Exercise requirements →
(a) Answer these questions using the PGP mailing list post:
(i) What does a recipient need in order to verify a signed message?
(ii) What name does the reply give to the process in which a text is wrapped in an "envelope"?
(iii) What is the signature mainly there to prove?
(b) From the PGP mailing list post, write out the part that opens with the words containing "understand is how" and closes with "key management, authorship.".

Passage →
Security Basics mailing list archives

Re: PGP encrypted email - basic questions


From: "Jeffrey F. Bloss" <jbloss () tampabay rr com>
Date: Fri, 29 Dec 2006 17:35:04 -0500

Dave Moore wrote:

Hello all-

I'm trying to get started with PGP and there are some concepts I am
having trouble with.

I understand that a recipient of a PGP signed/encrypted message will
have to get my public key to decrypt said message. What I don't

Not exactly. To verify a signed message they will need your public key.
To decrypt an encrypted message they don't necessarily have to know
anything about you at all. However you need their public key to encrypt
a message to them.

Signing and encryption are (or can be) two completely different
processes. As far as which key component is used, public or private,
you can think of the two processes as mirror images of each other.
Signing uses your private key to create something that can only be
"unlocked" by your public key. Encryption on the other hand creates
something using the public key component, which can only be "unlocked
by the private key.

understand is how this is carried out in a seemingly automatic fashion
for many of the email messages I receive, e.g. postings from mailing
lists, in which I see the 'BEGIN PGP SIGNED.. ' and the signature at
the end. I didn't decrypt these messages, and I have no idea how they
got decrypted.

They didn't. They were sent out exactly the way you see them. What
you're seeing is a process called "clear signing", where a text is
wrapped in an "envelope" that can be used to determine if anything
between the BEGIN and the signature has been changed. The text itself
is meant to be readable by everyone. The signature is there mainly to
prove message integrity, and with proper key management, authorship.

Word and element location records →

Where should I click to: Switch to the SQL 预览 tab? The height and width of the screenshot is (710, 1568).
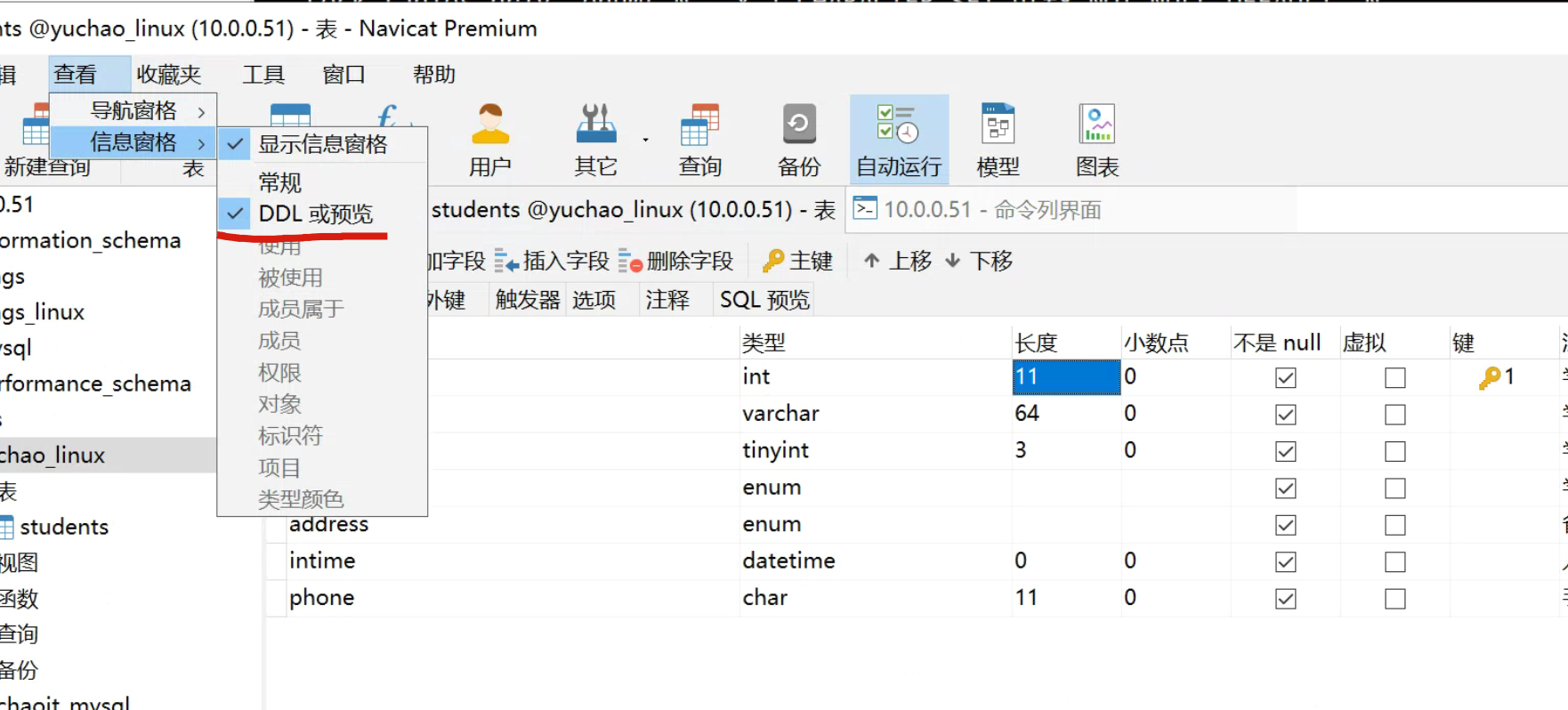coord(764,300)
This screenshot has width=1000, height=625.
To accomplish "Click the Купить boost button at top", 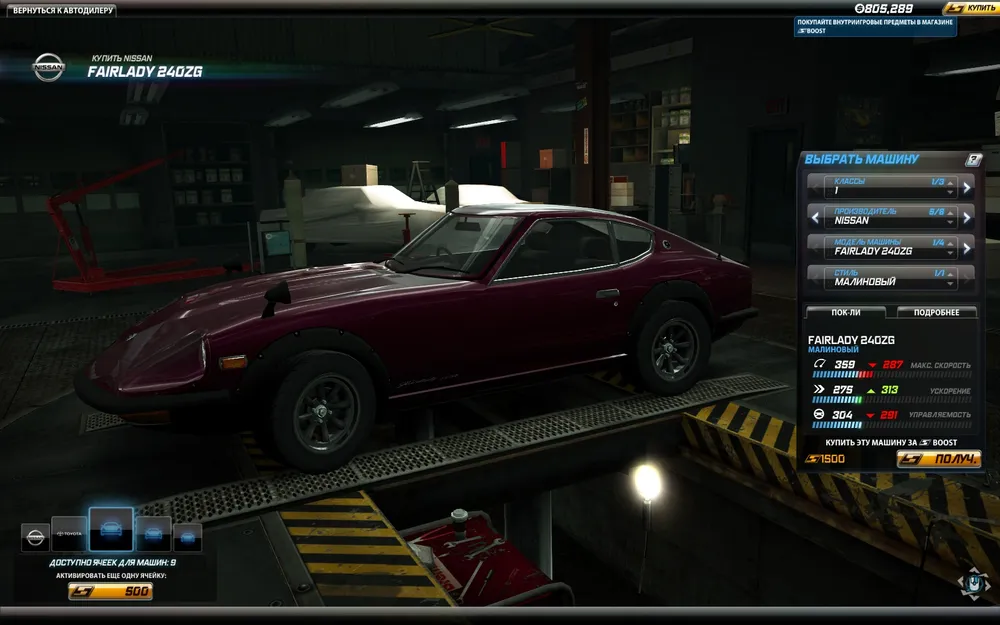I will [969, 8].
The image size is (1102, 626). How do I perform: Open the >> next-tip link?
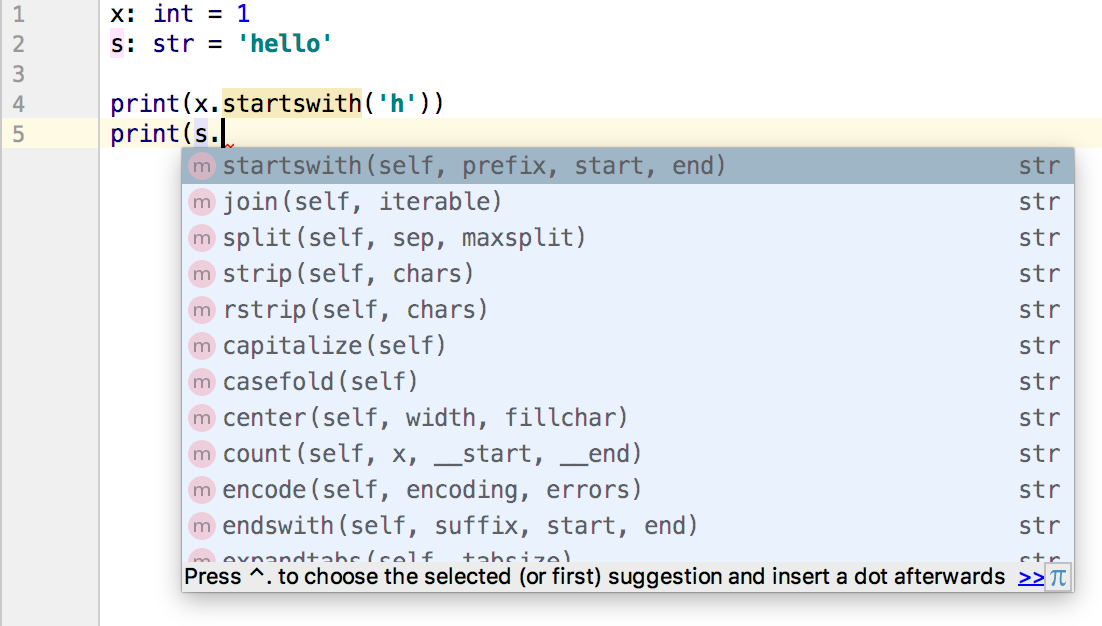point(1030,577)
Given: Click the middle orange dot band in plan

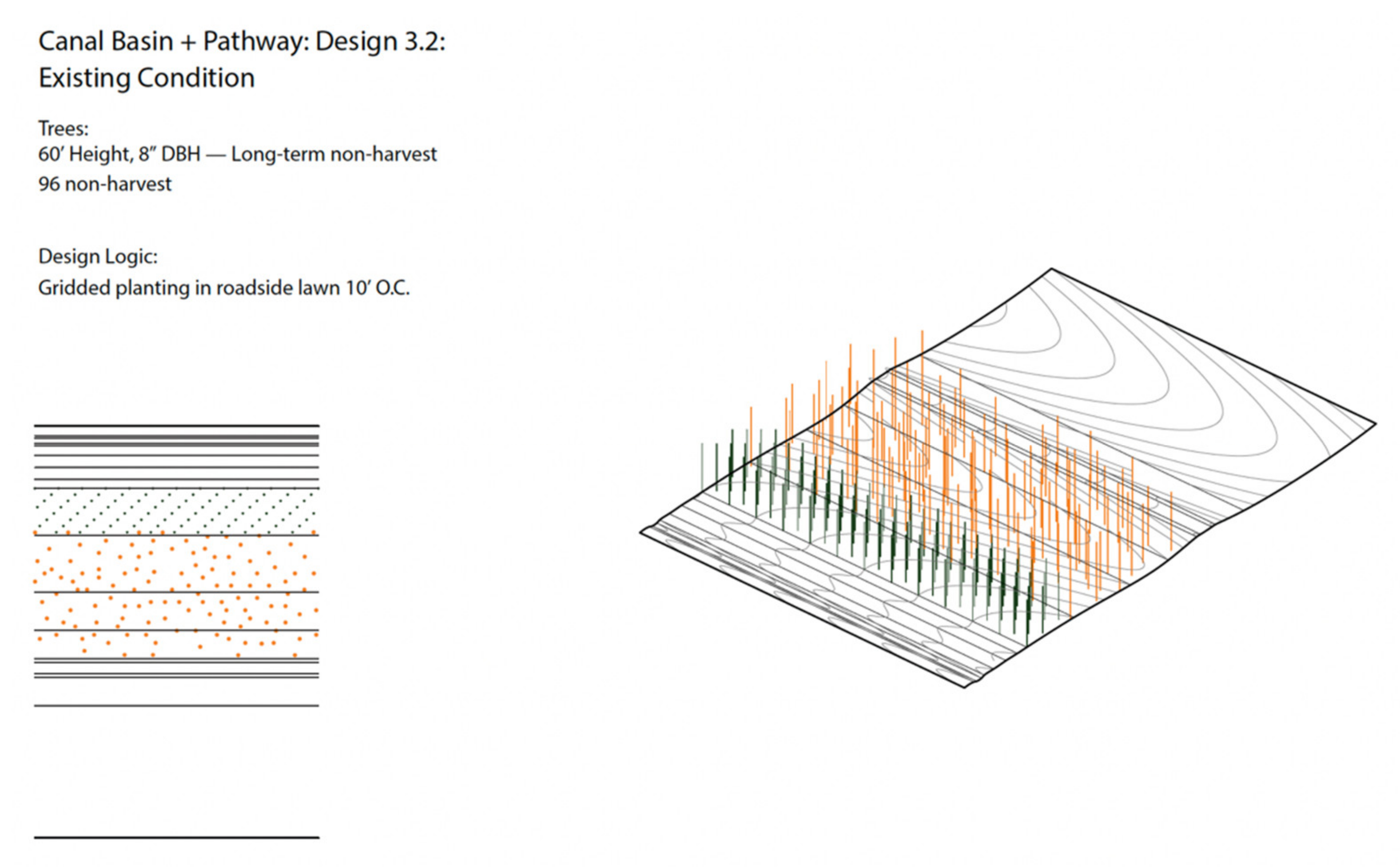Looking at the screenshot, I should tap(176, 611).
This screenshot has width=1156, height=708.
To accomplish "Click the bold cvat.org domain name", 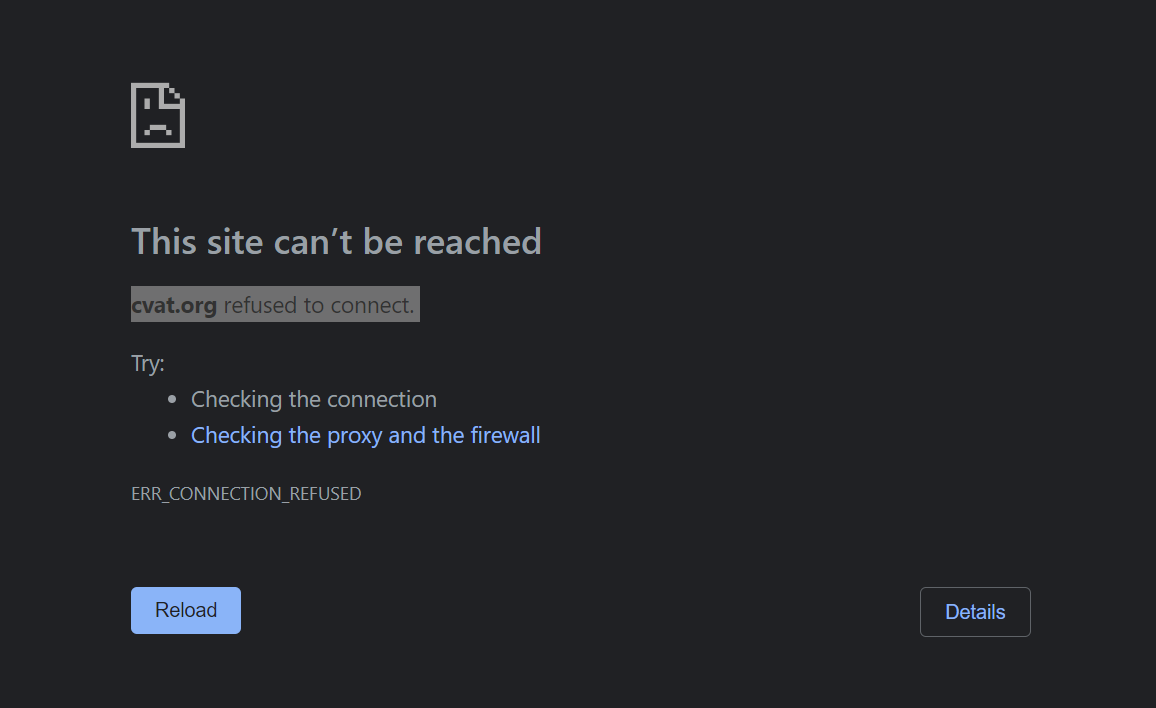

Worked answers →
(a)
(i) The sender's public key.
(ii) Clear signing.
(iii) Message integrity.

(b)
understand is how this is carried out in a seemingly automatic fashion
for many of the email messages I receive, e.g. postings from mailing
lists, in which I see the 'BEGIN PGP SIGNED.. ' and the signature at
the end. I didn't decrypt these messages, and I have no idea how they
got decrypted.

They didn't. They were sent out exactly the way you see them. What
you're seeing is a process called "clear signing", where a text is
wrapped in an "envelope" that can be used to determine if anything
between the BEGIN and the signature has been changed. The text itself
is meant to be readable by everyone. The signature is there mainly to
prove message integrity, and with proper key management, authorship.